Learning from Mistakes via Cooperative Study Assistant for Large Language Models
This addresses the limitation of self-feedback in LLMs for improving generation accuracy, though it appears incremental as it builds on existing cooperative agent frameworks.
The paper tackles the problem of inaccurate self-feedback in large language models (LLMs) by proposing SALAM, a cooperative framework with an auxiliary agent that helps the main LLM learn from mistakes, resulting in accuracy improvements of up to 6.6 on BBH and 12.6 on BBQ.

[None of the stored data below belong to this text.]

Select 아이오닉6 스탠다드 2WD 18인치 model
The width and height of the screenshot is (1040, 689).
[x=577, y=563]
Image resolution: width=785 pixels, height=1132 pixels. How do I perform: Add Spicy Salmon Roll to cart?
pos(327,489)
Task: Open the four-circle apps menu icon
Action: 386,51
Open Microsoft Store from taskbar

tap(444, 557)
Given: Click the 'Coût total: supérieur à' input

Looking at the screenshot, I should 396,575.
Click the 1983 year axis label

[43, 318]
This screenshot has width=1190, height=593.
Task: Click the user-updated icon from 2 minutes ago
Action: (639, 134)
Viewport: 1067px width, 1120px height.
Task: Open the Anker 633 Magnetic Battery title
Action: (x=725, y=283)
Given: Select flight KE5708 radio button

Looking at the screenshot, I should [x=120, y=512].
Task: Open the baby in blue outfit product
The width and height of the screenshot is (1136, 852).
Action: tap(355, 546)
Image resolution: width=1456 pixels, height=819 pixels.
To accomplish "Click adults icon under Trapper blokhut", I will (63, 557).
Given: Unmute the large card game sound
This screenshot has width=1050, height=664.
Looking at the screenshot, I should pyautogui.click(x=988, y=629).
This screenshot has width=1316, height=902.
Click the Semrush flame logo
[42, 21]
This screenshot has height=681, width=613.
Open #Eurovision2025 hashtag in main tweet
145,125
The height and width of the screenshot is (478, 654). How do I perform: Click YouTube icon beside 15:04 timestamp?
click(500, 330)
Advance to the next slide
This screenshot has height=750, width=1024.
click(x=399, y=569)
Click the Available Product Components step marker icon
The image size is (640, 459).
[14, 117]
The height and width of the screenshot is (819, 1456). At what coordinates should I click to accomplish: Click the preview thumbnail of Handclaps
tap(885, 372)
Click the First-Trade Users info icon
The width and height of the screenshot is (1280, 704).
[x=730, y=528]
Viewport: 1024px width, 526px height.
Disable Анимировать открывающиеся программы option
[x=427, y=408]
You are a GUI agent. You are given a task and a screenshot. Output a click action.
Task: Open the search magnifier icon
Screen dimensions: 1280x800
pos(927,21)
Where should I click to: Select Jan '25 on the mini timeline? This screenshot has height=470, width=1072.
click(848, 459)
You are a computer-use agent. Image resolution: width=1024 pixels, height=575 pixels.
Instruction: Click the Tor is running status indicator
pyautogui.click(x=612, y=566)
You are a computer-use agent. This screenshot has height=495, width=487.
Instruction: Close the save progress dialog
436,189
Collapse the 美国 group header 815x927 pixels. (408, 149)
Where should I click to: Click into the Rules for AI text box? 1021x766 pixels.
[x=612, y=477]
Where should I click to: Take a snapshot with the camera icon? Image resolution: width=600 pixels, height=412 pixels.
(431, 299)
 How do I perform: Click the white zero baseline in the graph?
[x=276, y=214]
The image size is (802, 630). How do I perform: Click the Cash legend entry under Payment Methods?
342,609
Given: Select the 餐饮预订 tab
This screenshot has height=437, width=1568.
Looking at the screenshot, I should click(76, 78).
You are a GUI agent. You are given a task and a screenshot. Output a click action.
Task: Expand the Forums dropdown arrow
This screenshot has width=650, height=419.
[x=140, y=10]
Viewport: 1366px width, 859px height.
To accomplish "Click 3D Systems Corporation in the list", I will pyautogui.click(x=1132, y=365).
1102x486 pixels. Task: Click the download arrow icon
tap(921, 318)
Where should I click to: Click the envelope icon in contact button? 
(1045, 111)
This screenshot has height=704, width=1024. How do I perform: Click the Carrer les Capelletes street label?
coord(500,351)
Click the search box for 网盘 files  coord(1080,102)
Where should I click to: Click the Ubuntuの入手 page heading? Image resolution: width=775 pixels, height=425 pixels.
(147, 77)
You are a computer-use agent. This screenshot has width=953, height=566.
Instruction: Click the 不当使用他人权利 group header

Large language models (LLMs) have demonstrated their potential to refine their generation based on their own feedback. However, the feedback from LLM itself is often inaccurate, thereby limiting its benefits. In this paper, we propose Study Assistant for Large LAnguage Model (SALAM), a novel framework with an auxiliary agent to assist the main LLM in learning from mistakes through interactive cooperation. In the gathering phase, the student assistant agent probes the main LLM, analyzes its errors, and collects the interaction in a mistake memory. During the examination phase, the study assistant provides guidelines by retrieving relevant cases to help the main LLM anticipate and avoid similar errors. We first investigate the effectiveness of a general study assistant and then customize it to provide LLM-specific guidance through imitation learning from successful guidance experiences. Our experiments on three LLMs using two challenging frameworks demonstrate that SALAM can significantly boost LLMs by an accuracy margin of up to 6.6 on BBH and 12.6 on BBQ.